Under no circumstances alter the records; copy each one exactly.

Extracted records:
******

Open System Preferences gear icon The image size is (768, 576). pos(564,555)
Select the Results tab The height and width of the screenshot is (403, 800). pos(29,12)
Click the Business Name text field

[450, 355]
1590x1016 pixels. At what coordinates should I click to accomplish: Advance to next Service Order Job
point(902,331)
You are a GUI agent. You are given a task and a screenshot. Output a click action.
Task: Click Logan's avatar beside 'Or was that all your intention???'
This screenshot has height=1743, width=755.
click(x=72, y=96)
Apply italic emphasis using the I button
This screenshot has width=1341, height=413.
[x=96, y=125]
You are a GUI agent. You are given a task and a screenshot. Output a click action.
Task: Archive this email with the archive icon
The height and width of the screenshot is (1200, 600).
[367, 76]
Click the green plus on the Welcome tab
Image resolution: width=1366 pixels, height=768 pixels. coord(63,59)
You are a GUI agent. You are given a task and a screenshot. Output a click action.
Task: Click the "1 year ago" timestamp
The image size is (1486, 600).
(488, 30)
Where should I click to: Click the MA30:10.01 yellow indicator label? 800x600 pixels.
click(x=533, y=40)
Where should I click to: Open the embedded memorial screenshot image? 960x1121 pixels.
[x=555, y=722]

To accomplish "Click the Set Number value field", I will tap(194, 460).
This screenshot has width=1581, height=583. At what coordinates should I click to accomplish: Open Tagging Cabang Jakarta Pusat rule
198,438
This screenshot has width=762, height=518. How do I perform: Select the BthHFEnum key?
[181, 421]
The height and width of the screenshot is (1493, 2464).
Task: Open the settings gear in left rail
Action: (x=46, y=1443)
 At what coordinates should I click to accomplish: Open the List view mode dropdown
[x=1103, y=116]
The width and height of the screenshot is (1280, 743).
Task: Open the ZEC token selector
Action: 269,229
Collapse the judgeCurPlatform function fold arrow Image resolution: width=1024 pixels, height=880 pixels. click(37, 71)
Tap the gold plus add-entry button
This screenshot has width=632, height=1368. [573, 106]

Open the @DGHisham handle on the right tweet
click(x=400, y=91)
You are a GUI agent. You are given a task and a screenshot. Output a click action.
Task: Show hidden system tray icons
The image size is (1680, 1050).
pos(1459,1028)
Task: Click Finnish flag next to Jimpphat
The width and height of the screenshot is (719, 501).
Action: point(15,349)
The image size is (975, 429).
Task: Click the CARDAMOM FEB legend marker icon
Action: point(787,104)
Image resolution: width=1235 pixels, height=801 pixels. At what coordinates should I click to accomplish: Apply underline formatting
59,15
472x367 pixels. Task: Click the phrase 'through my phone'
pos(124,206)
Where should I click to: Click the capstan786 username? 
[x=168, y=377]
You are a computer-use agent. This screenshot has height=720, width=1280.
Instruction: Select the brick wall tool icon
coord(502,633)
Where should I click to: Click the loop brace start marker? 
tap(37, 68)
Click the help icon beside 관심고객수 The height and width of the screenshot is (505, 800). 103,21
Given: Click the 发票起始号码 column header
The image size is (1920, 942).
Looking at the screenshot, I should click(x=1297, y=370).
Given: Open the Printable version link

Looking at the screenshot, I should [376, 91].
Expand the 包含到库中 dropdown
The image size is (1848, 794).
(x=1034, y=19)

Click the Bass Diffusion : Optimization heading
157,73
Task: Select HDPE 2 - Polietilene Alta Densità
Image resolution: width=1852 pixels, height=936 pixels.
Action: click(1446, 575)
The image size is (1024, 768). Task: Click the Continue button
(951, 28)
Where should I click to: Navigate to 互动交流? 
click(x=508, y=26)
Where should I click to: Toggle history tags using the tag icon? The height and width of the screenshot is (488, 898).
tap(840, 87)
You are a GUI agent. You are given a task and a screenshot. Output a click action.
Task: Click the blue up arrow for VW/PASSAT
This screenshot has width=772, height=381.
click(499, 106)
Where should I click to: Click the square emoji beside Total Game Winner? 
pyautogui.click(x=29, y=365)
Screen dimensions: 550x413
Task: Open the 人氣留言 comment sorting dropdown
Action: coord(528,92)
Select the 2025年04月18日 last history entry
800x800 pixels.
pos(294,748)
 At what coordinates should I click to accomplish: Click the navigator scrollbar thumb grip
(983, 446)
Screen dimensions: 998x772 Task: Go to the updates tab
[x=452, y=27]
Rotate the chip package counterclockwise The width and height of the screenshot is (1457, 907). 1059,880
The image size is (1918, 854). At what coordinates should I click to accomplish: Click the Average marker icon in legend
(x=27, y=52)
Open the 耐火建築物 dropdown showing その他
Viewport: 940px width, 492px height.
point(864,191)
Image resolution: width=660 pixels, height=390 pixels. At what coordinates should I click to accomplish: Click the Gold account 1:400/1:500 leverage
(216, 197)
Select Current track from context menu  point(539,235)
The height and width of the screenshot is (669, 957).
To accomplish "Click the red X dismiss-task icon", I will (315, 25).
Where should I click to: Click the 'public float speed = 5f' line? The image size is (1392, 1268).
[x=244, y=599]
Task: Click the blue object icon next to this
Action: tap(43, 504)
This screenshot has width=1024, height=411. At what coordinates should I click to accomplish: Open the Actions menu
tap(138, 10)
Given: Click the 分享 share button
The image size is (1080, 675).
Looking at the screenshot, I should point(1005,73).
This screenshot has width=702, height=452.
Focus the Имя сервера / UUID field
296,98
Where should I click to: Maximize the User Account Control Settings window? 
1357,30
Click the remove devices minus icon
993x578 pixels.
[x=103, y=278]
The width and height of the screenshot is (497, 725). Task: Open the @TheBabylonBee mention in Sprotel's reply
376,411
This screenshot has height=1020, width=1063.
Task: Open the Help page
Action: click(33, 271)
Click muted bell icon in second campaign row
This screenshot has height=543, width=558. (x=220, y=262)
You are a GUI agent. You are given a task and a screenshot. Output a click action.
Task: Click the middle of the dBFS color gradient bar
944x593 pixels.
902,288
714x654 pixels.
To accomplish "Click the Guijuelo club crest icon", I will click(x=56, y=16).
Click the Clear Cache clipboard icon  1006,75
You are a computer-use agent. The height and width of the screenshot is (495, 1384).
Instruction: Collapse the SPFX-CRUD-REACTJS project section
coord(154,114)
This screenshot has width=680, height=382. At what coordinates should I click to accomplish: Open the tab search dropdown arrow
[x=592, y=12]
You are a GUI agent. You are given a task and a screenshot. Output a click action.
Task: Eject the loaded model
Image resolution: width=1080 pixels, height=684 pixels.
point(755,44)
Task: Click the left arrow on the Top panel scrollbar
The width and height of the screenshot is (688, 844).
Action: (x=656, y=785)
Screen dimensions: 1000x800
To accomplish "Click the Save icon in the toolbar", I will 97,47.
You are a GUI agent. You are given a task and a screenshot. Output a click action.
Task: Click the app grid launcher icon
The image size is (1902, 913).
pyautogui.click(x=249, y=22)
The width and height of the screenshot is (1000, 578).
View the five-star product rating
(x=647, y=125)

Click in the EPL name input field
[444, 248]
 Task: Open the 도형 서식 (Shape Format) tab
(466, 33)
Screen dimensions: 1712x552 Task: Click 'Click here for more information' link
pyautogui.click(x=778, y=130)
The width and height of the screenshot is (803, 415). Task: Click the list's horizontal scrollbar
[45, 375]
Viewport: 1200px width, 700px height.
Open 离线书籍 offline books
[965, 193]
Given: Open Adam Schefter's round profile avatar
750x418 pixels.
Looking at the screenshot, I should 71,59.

******

* [ANSWER SPACE]
Open System Preferences gear icon The image size is (768, 576). pos(564,555)
Select the Results tab The height and width of the screenshot is (403, 800). pos(29,12)
Click the Business Name text field

[450, 355]
1590x1016 pixels. At what coordinates should I click to accomplish: Advance to next Service Order Job
point(902,331)
You are a GUI agent. You are given a task and a screenshot. Output a click action.
Task: Click Logan's avatar beside 'Or was that all your intention???'
This screenshot has height=1743, width=755.
click(x=72, y=96)
Apply italic emphasis using the I button
This screenshot has width=1341, height=413.
[x=96, y=125]
You are a GUI agent. You are given a task and a screenshot. Output a click action.
Task: Archive this email with the archive icon
The height and width of the screenshot is (1200, 600).
[367, 76]
Click the green plus on the Welcome tab
Image resolution: width=1366 pixels, height=768 pixels. coord(63,59)
You are a GUI agent. You are given a task and a screenshot. Output a click action.
Task: Click the "1 year ago" timestamp
The image size is (1486, 600).
(488, 30)
Where should I click to: Click the MA30:10.01 yellow indicator label? 800x600 pixels.
click(x=533, y=40)
Where should I click to: Open the embedded memorial screenshot image? 960x1121 pixels.
[x=555, y=722]

To accomplish "Click the Set Number value field", I will tap(194, 460).
This screenshot has width=1581, height=583. At what coordinates should I click to accomplish: Open Tagging Cabang Jakarta Pusat rule
198,438
This screenshot has width=762, height=518. How do I perform: Select the BthHFEnum key?
[181, 421]
The height and width of the screenshot is (1493, 2464).
Task: Open the settings gear in left rail
Action: (x=46, y=1443)
 At what coordinates should I click to accomplish: Open the List view mode dropdown
[x=1103, y=116]
The width and height of the screenshot is (1280, 743).
Task: Open the ZEC token selector
Action: 269,229
Collapse the judgeCurPlatform function fold arrow Image resolution: width=1024 pixels, height=880 pixels. click(37, 71)
Tap the gold plus add-entry button
This screenshot has width=632, height=1368. [573, 106]

Open the @DGHisham handle on the right tweet
click(x=400, y=91)
You are a GUI agent. You are given a task and a screenshot. Output a click action.
Task: Show hidden system tray icons
The image size is (1680, 1050).
pos(1459,1028)
Task: Click Finnish flag next to Jimpphat
The width and height of the screenshot is (719, 501).
Action: point(15,349)
The image size is (975, 429).
Task: Click the CARDAMOM FEB legend marker icon
Action: point(787,104)
Image resolution: width=1235 pixels, height=801 pixels. At what coordinates should I click to accomplish: Apply underline formatting
59,15
472x367 pixels. Task: Click the phrase 'through my phone'
pos(124,206)
Where should I click to: Click the capstan786 username? 
[x=168, y=377]
You are a computer-use agent. This screenshot has height=720, width=1280.
Instruction: Select the brick wall tool icon
coord(502,633)
Where should I click to: Click the loop brace start marker? 
tap(37, 68)
Click the help icon beside 관심고객수 The height and width of the screenshot is (505, 800). 103,21
Given: Click the 发票起始号码 column header
The image size is (1920, 942).
Looking at the screenshot, I should click(x=1297, y=370).
Given: Open the Printable version link

Looking at the screenshot, I should [376, 91].
Expand the 包含到库中 dropdown
The image size is (1848, 794).
(x=1034, y=19)

Click the Bass Diffusion : Optimization heading
157,73
Task: Select HDPE 2 - Polietilene Alta Densità
Image resolution: width=1852 pixels, height=936 pixels.
Action: click(1446, 575)
The image size is (1024, 768). Task: Click the Continue button
(951, 28)
Where should I click to: Navigate to 互动交流? 
click(x=508, y=26)
Where should I click to: Toggle history tags using the tag icon? The height and width of the screenshot is (488, 898).
tap(840, 87)
You are a GUI agent. You are given a task and a screenshot. Output a click action.
Task: Click the blue up arrow for VW/PASSAT
This screenshot has width=772, height=381.
click(499, 106)
Where should I click to: Click the square emoji beside Total Game Winner? 
pyautogui.click(x=29, y=365)
Screen dimensions: 550x413
Task: Open the 人氣留言 comment sorting dropdown
Action: coord(528,92)
Select the 2025年04月18日 last history entry
800x800 pixels.
pos(294,748)
 At what coordinates should I click to accomplish: Click the navigator scrollbar thumb grip
(983, 446)
Screen dimensions: 998x772 Task: Go to the updates tab
[x=452, y=27]
Rotate the chip package counterclockwise The width and height of the screenshot is (1457, 907). 1059,880
The image size is (1918, 854). At what coordinates should I click to accomplish: Click the Average marker icon in legend
(x=27, y=52)
Open the 耐火建築物 dropdown showing その他
Viewport: 940px width, 492px height.
point(864,191)
Image resolution: width=660 pixels, height=390 pixels. At what coordinates should I click to accomplish: Click the Gold account 1:400/1:500 leverage
(216, 197)
Select Current track from context menu  point(539,235)
The height and width of the screenshot is (669, 957).
To accomplish "Click the red X dismiss-task icon", I will (315, 25).
Where should I click to: Click the 'public float speed = 5f' line? The image size is (1392, 1268).
[x=244, y=599]
Task: Click the blue object icon next to this
Action: tap(43, 504)
This screenshot has width=1024, height=411. At what coordinates should I click to accomplish: Open the Actions menu
tap(138, 10)
Given: Click the 分享 share button
The image size is (1080, 675).
Looking at the screenshot, I should point(1005,73).
This screenshot has width=702, height=452.
Focus the Имя сервера / UUID field
296,98
Where should I click to: Maximize the User Account Control Settings window? 
1357,30
Click the remove devices minus icon
993x578 pixels.
[x=103, y=278]
The width and height of the screenshot is (497, 725). Task: Open the @TheBabylonBee mention in Sprotel's reply
376,411
This screenshot has height=1020, width=1063.
Task: Open the Help page
Action: click(33, 271)
Click muted bell icon in second campaign row
This screenshot has height=543, width=558. (x=220, y=262)
You are a GUI agent. You are given a task and a screenshot. Output a click action.
Task: Click the middle of the dBFS color gradient bar
944x593 pixels.
902,288
714x654 pixels.
To accomplish "Click the Guijuelo club crest icon", I will click(x=56, y=16).
Click the Clear Cache clipboard icon  1006,75
You are a computer-use agent. The height and width of the screenshot is (495, 1384).
Instruction: Collapse the SPFX-CRUD-REACTJS project section
coord(154,114)
This screenshot has width=680, height=382. At what coordinates should I click to accomplish: Open the tab search dropdown arrow
[x=592, y=12]
You are a GUI agent. You are given a task and a screenshot. Output a click action.
Task: Eject the loaded model
Image resolution: width=1080 pixels, height=684 pixels.
point(755,44)
Task: Click the left arrow on the Top panel scrollbar
The width and height of the screenshot is (688, 844).
Action: (x=656, y=785)
Screen dimensions: 1000x800
To accomplish "Click the Save icon in the toolbar", I will 97,47.
You are a GUI agent. You are given a task and a screenshot. Output a click action.
Task: Click the app grid launcher icon
The image size is (1902, 913).
pyautogui.click(x=249, y=22)
The width and height of the screenshot is (1000, 578).
View the five-star product rating
(x=647, y=125)

Click in the EPL name input field
[444, 248]
 Task: Open the 도형 서식 (Shape Format) tab
(466, 33)
Screen dimensions: 1712x552 Task: Click 'Click here for more information' link
pyautogui.click(x=778, y=130)
The width and height of the screenshot is (803, 415). Task: Click the list's horizontal scrollbar
[45, 375]
Viewport: 1200px width, 700px height.
Open 离线书籍 offline books
[965, 193]
Given: Open Adam Schefter's round profile avatar
750x418 pixels.
Looking at the screenshot, I should 71,59.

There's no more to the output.